Pada sektor kesehatan, lebih dari 300 warga—mulai dari balita hingga lansia—mendapatkan layanan pemeriksaan kesehatan umum dan gigi secara gratis. Pemeriksaan meliputi gula darah, kolesterol, asam urat, hemoglobin (Hb), tinggi badan, berat badan, serta perawatan gigi seperti pencabutan, aplikasi fluoride, dan distribusi obat-obatan. Di sekolah-sekolah, edukasi pola hidup bersih dan sehat diberikan kepada 102 siswa SD, mencakup praktik menyikat gigi, cuci tangan 6 langkah, dan kampanye gizi seimbang. Selain itu, pemeriksaan gizi terhadap 21 balita dilakukan secara door-to-door sebagai bagian dari upaya deteksi dan pencegahan stunting secara dini.

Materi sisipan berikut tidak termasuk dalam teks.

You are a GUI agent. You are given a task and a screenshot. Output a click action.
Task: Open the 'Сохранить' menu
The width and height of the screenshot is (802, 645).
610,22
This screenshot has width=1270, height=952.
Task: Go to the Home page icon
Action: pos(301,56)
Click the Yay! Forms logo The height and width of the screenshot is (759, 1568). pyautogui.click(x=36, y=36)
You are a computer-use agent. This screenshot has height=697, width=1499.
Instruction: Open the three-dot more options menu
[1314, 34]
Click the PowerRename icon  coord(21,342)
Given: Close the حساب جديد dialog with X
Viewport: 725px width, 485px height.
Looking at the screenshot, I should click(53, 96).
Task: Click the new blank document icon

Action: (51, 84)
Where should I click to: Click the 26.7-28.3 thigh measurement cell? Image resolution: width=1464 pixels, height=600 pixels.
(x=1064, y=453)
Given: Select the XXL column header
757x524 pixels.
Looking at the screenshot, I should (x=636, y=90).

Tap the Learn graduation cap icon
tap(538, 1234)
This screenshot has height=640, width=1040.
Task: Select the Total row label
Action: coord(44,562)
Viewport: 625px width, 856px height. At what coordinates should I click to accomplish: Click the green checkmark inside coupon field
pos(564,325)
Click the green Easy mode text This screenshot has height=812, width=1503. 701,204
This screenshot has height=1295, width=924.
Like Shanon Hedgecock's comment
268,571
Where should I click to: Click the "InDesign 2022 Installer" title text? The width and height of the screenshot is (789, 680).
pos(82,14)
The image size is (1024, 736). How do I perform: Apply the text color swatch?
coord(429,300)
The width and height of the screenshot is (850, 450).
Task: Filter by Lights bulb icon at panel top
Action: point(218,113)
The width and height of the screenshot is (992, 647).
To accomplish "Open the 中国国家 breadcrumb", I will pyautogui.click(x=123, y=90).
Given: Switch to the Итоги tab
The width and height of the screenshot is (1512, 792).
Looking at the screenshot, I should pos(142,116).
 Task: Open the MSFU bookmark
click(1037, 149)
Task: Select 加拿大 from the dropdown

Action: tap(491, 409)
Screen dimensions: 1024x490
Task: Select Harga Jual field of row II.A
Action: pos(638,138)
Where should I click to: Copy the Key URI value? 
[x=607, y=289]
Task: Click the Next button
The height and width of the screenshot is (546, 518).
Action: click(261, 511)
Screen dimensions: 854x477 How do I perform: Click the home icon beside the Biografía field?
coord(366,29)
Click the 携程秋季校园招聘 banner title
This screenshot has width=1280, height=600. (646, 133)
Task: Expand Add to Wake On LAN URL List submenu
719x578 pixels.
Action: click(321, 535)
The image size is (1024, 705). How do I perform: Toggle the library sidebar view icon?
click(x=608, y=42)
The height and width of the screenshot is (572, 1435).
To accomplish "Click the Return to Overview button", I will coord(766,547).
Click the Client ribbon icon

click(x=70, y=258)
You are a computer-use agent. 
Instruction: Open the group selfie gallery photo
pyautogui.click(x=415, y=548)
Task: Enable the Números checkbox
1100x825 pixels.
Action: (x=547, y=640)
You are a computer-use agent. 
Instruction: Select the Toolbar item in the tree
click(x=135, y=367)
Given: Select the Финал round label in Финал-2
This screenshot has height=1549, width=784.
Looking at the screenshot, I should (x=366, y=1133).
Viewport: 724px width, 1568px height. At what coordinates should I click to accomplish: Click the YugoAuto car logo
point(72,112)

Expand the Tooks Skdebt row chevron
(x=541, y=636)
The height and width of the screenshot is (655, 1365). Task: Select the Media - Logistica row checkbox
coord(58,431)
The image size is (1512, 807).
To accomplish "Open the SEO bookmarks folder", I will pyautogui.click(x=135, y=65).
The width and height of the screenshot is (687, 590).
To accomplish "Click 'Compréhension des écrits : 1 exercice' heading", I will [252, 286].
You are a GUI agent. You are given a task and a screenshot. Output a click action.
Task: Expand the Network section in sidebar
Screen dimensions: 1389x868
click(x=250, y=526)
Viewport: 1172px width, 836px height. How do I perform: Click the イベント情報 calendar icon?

Seluruh kegiatan Action Youth 4 dilaksanakan dalam kurun waktu satu minggu, dengan kegiatan inti berlangsung secara intensif selama empat hari. Seluruh target yang dirancang sejak awal tercapai dengan baik, berkat sinergi yang solid antara relawan, masyarakat, dan aparat desa setempat. Program ini bersifat dapat dicapai dan terukur, dengan capaian yang berdampak langsung dan berkelanjutan bagi warga desa.
Action Youth 4 bukan sekadar perjalanan ke wilayah pelosok, tetapi merupakan tonggak awal pengabdian Indonesian Youth Action di Tanah Papua. Program ini menjadi bukti bahwa kolaborasi pemuda Indonesia dari berbagai latar belakang mampu menyalakan harapan dan menciptakan perubahan nyata—meski dimulai dari langkah-langkah sederhana. Lebih dari sekadar pengabdian, inisiatif ini adalah wujud dari semangat gotong royong, kepedulian, dan komitmen untuk masa depan yang lebih baik bagi Papua dan Indonesia secara keseluruhan.